» **TASK REQUIREMENTS**: Sum up the text about the two adopted street cats in three sentences.

» **SOURCE TEXT**:
* * * * *
They were street cats before my exflatmate adopted them. Two siblings, a red boy and a tricoloured girl. Part siamese, very intelligent, very talkative, very human oriented. When they first came they were scared of everything. People walking towards them, people sneezing, people bending down to the ground, people running, people looking at them, people coughing, plastic snaps on plastic sounds, anything loud, crushing leaves… Obviously the street had them thoroughly messed up even when they had been relatively young when they relocated to our shared flat.
Within weeks they prospered. They learnt we all did not mean harm and their life was not in immediate danger. They learnt which two legger needs to be pestered for food and when (VERY talkative), which two legger is the best at cuddling, which one invents the coolest games and where each two leggers pain threshold was. They were very respectful cats, mischievous but never pushing it too far. The boy was quite a tomboy, liked to pick things apart. The girl was much more reluctant to come out of her shell. She had one of us two leggers she deemed safe and did the second best to joining said flatmate on the hip. It took me nine months to have her completely relax around me.
We lived next to a very very busy road and in the adoption contract it was stated that these two are meant to be house cats, not going outside at all. Which is what we all would have preferred as we had already lost a kitten to said street. As the months went by the two were very creative in explaining to us without using spoken words how they REALLY wanted to go out. They started not being themselves.
* * * * *
Saved entries:
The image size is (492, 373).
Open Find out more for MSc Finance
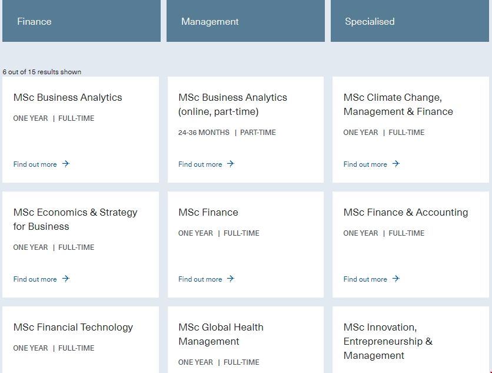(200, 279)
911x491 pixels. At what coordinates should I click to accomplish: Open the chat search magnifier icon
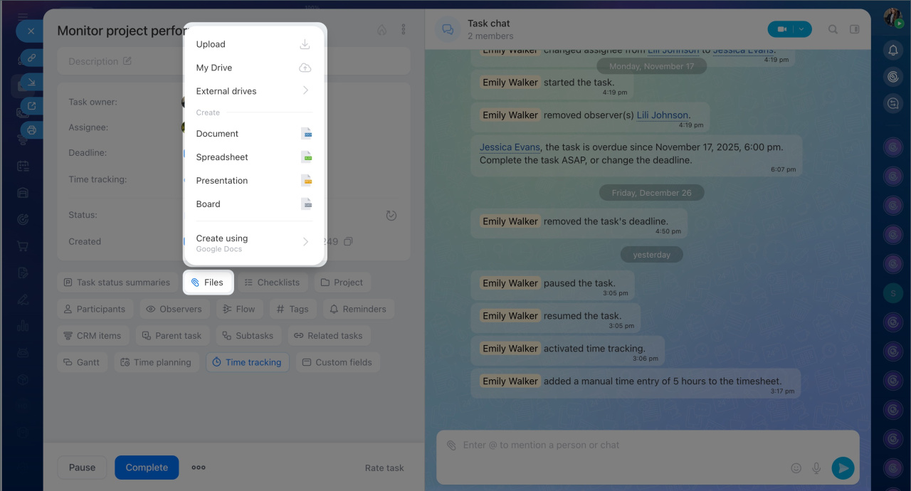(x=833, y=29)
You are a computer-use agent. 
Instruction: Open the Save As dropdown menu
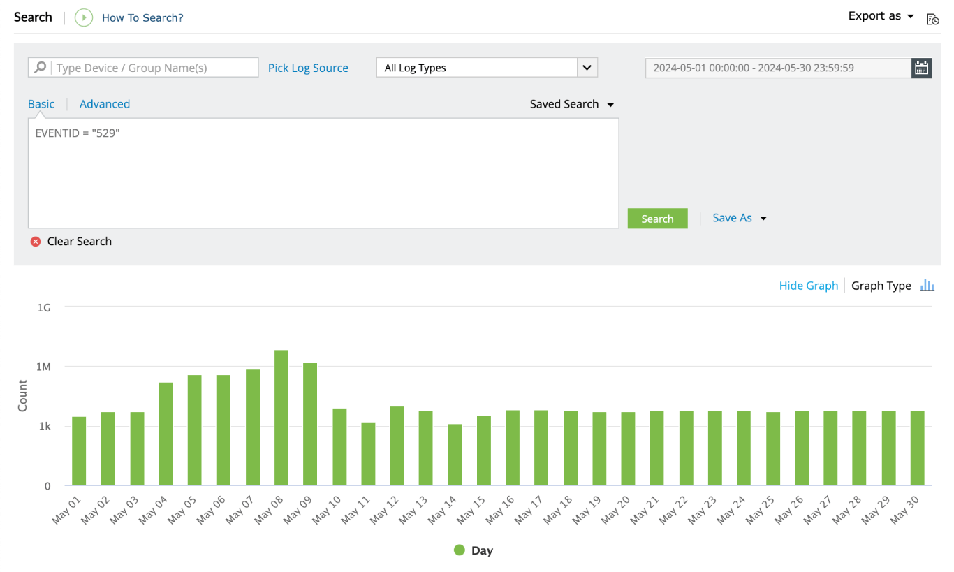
* * * * *
» **TASK RESPONSE**: Two sibling cats, a red male and a tricolored female, were street cats adopted by the writer's former flatmate, and at first they were scared of almost everything. Within weeks they settled in and learned the habits of the people they lived with, though the girl was slower to come out of her shell and took nine months to fully relax around the writer. Because the flat was next to a very busy road, the adoption contract said they had to be house cats, but over the months they made it clear they wanted to go out and started not being themselves.